Regularisation of foreign workers
From June to August 2020 – in order to ensure adequate levels of individual and collective health protection – the Government allowed the regularization of foreign workers who arrived in Italy prior to 8 March 2020, in specific sectors (agricultural work, assistance to people with pathologies or handicap, domestic work). The procedure was opened to asylum seekers allowing the applicants to change their permit into a work permit.
According to the decree (Art. 110-bis), migrants who have previously worked in the agriculture, fishing, care and domestic work sectors could ask to regularise their status through two different procedures:
- In the first track, employers could apply to regularise their foreign and Italian workers without a regular contract by putting in place proper employment contracts. This could thus only be activated by the employer;
- In the second track, third-country nationals who have been in Italian territory without a valid residence permit since October 2019 can apply for a six-month residence permit to look for a job.
In the first case the worker obtained a work permit to stay, in the second case the worker obtained a permit to stay of six months, convertible into a work permit only if, in those six months, he or she found an employment contract in one of the three above mentioned sectors.
Asylum seekers could access both type of procedures. However, the MoI Circulars provided that access to the second procedure was subject to the renunciation of the asylum application. Through the renunciation, to be formalized at the Questura, the asylum seeker could be admitted to the procedure as an irregular foreign citizen present in the national territory and obtain a residence permit for awaiting employment.

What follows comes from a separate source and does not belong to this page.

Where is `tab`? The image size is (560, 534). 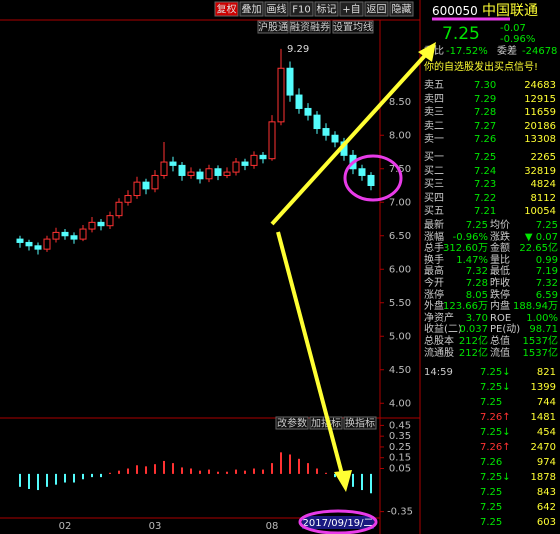
tab is located at coordinates (353, 27).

The Civil Court of Florence observed that it was necessary to ascertain that the applicant had received correct information on the withdrawal of the application and its consequences, before accepting the renunciation of the asylum application and the closure of the court proceedings. 

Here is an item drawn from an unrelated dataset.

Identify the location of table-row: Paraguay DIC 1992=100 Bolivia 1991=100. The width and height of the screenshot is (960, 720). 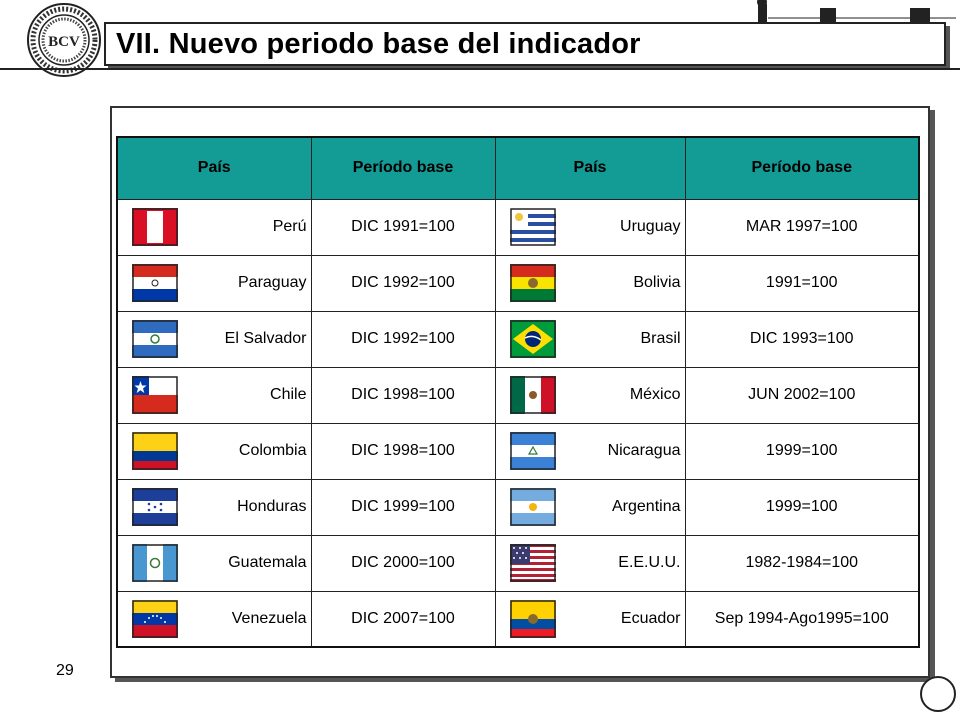
(518, 283).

The Regional Administrative Court of Marche stated that the responsible Questura could not declare the application inadmissible due to the applicant’s failure to renounce international protection. 
In total, only 230,000 persons applied for such regularization procedure.

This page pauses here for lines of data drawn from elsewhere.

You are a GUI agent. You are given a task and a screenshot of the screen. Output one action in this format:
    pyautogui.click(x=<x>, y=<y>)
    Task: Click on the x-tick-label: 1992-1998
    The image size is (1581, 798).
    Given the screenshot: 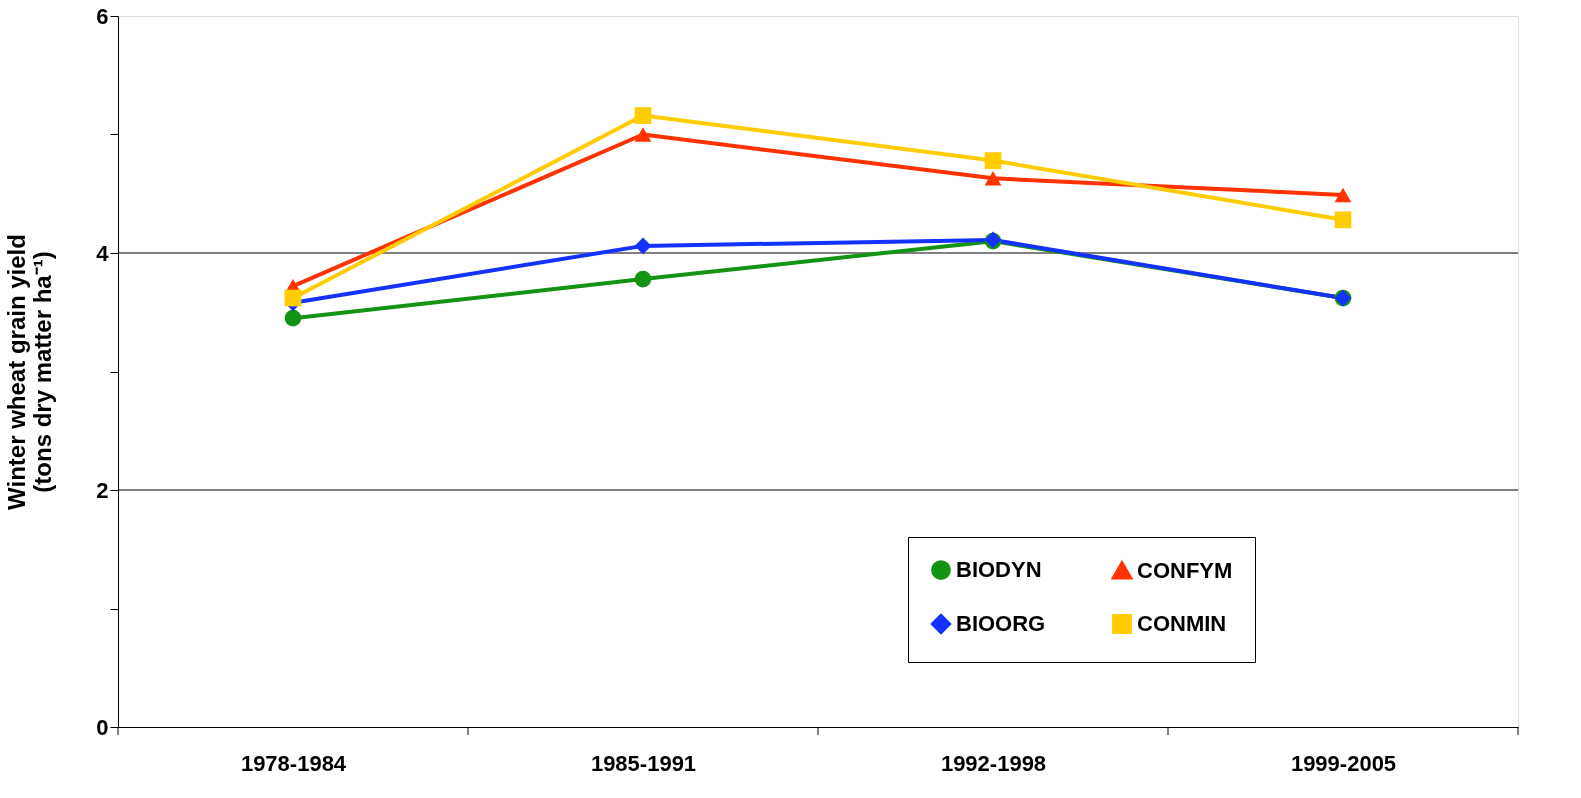 What is the action you would take?
    pyautogui.click(x=994, y=763)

Out of the 207,452 applications submitted in the first procedure, as of 2 November 2021, only 27,823 permits to stay were issued by the competent Questura, 13% of the total number of applications. The cases examined at the end of October were 78,897, about 38% of the total and the number of rejections was very high, equal to 11,405, meaning about 5% of the total cases examined. Among the rejected cases there were also cases of asylum seekers induced to renounce to the asylum application to access the regularization procedure.
As for the second procedure, out of 13,000 applications submitted, as of 2 November 2021, 10,000 workers had obtained the permit to stay.
The limited number of applications is due to the strict requirements, the limitation of employment sectors and to the fact that, for the first option, the application for regularization depended on the employer’s initiative.
 Article 22(1) Reception Decree.
 Article 22(2) Reception Decree.
 CJEU decision, joined cases C322/19 and C385/19, 14 January 2021.
 Article 22-bis(3) Reception Decree, as amended by Article 12 Decree Law 113/2018 and L 132/2018 now only refers to beneficiaries of international protection, no longer to asylum seekers.
 Article 103 DL 34/2020 converted with amendments by L. 77/2020.
 Article 103 (2) DL 34/2020.
 Moi Circular of 19 June 2020; Moi Circular of 7 July 2020.
 Civil Court of Florence, intermim decision of 25 September 2020, available at: https://bit.ly/3up8TX6.
 Update from Ero Straniero, 25 November 2021.